Dr. Cyrus Engineer works for the World Health Organization based in Geneva and is associated with the Patient Safety Program within the Information, Evidence and Research cluster. Working for the first Global Patient Safety Challenge, Cyrus led the Save Lives: Clean Your Hands initiative that aimed to heighten awareness on the issue of health care associated infections and raise the profile of hand hygiene among health care professionals globally.
He directed and led a global campaign from WHO headquarters in Geneva.Over 5801 hospitals from 125 countries signed up to this initiative and endorsed their support.
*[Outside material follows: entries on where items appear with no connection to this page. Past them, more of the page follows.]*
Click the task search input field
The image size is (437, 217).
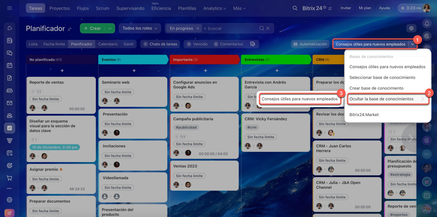(x=230, y=28)
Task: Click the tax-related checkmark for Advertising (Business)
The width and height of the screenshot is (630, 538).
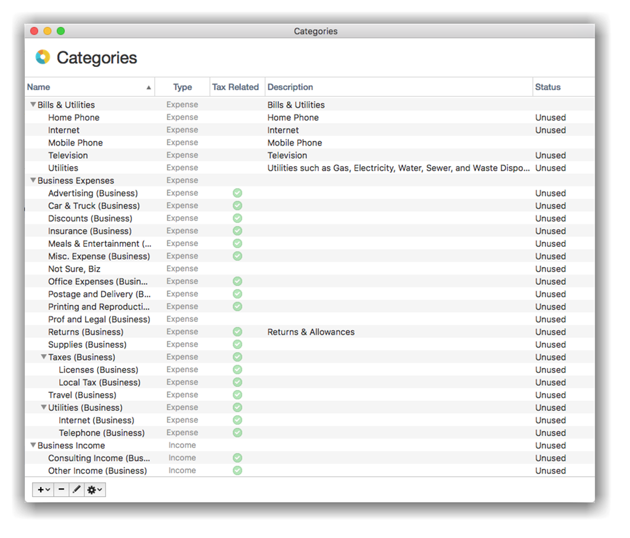Action: (237, 193)
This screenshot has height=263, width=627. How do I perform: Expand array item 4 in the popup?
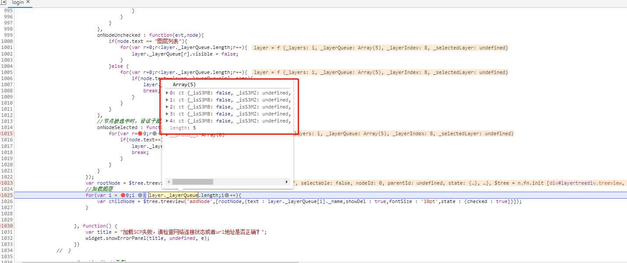coord(167,121)
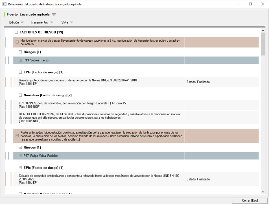Maximize the Relaciones del puesto window

tap(250, 4)
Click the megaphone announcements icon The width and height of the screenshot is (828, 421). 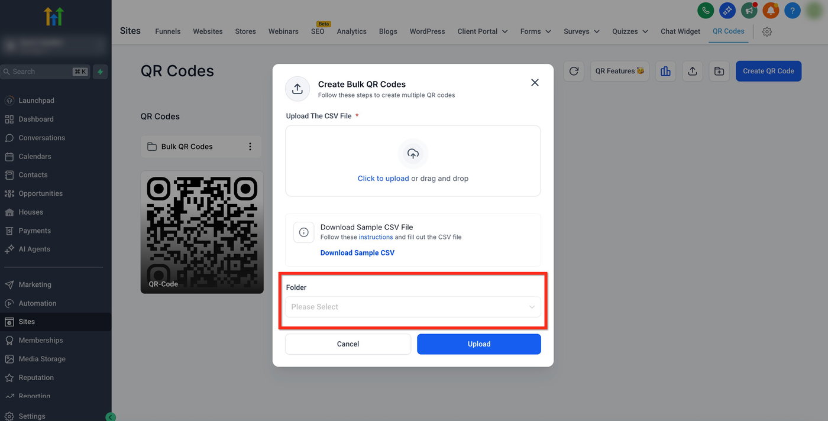[x=749, y=10]
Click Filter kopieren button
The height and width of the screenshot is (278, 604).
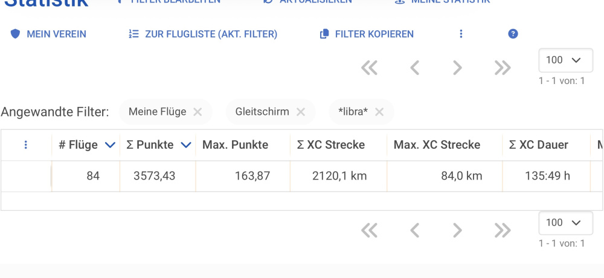pyautogui.click(x=367, y=34)
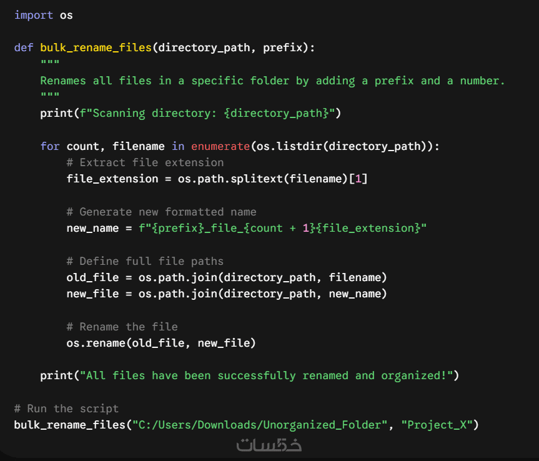Click the comment '# Run the script'
539x461 pixels.
(66, 409)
Cyrus also serves as a faculty and co-teaches courses on patient safety, problem solving in public health and quality assurance in developing countries at the Johns Hopkins University's Bloomberg School of Public Health in Baltimore.
Cyrus is currently the Manager of WHO's patient safety project at the Johns Hopkins University School of Medicine in Baltimore. From here he continues to work on WHO's Patient Safety projects in association with Dr. Peter Pronovost's Quality and Safety Research Group. Planned areas of work include programme evaluation of work streams originating at WHO headquarters, reducing blood stream infections in other countries and continuing on the hand hygiene initiative.
Cyrus began his health care career in hospital administration at the P.D. Hinduja and Breach Candy Hospitals in Mumbai after getting his Masters degree from the Tata Institute of Social Sciences. He led one of the first hospitals in India to become ISO certified when few formal accreditation standards or programmes existed. His interests in patient safety and quality led him to Johns Hopkins University where he obtained his second Masters followed by a Doctorate degree in Public Health.